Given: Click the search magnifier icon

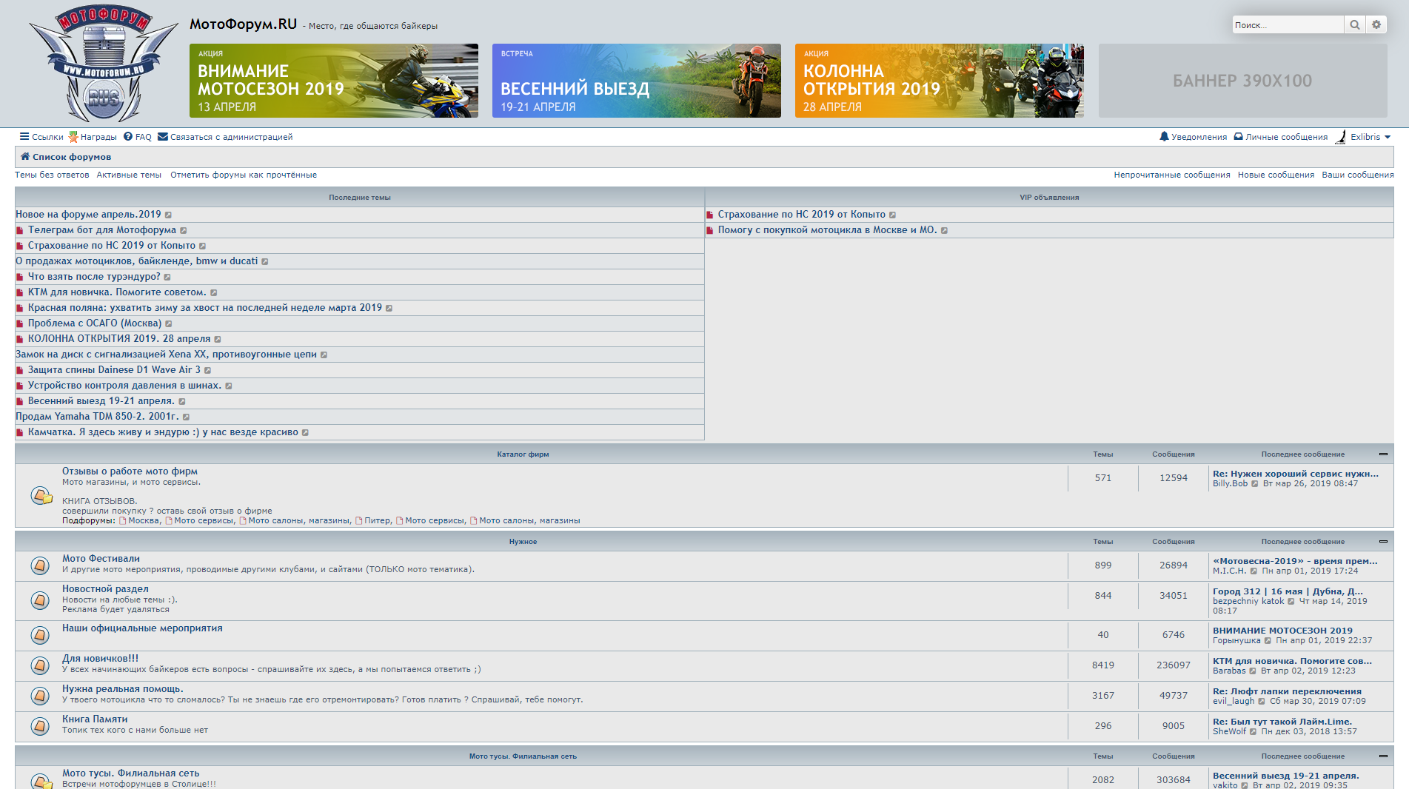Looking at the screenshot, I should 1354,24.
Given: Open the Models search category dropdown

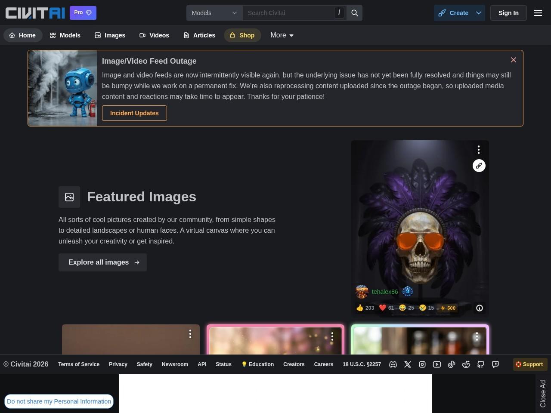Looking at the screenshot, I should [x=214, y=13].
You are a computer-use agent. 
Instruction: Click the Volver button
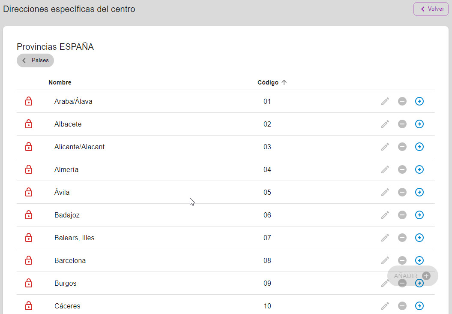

Problem details: Pictures aside, return all the entries above exactly.

Response:
Given: Click the search magnifier icon

Looking at the screenshot, I should 1354,24.
Given: Open the Models search category dropdown

Looking at the screenshot, I should [x=214, y=13].
You are a computer-use agent. 
Instruction: Click the Volver button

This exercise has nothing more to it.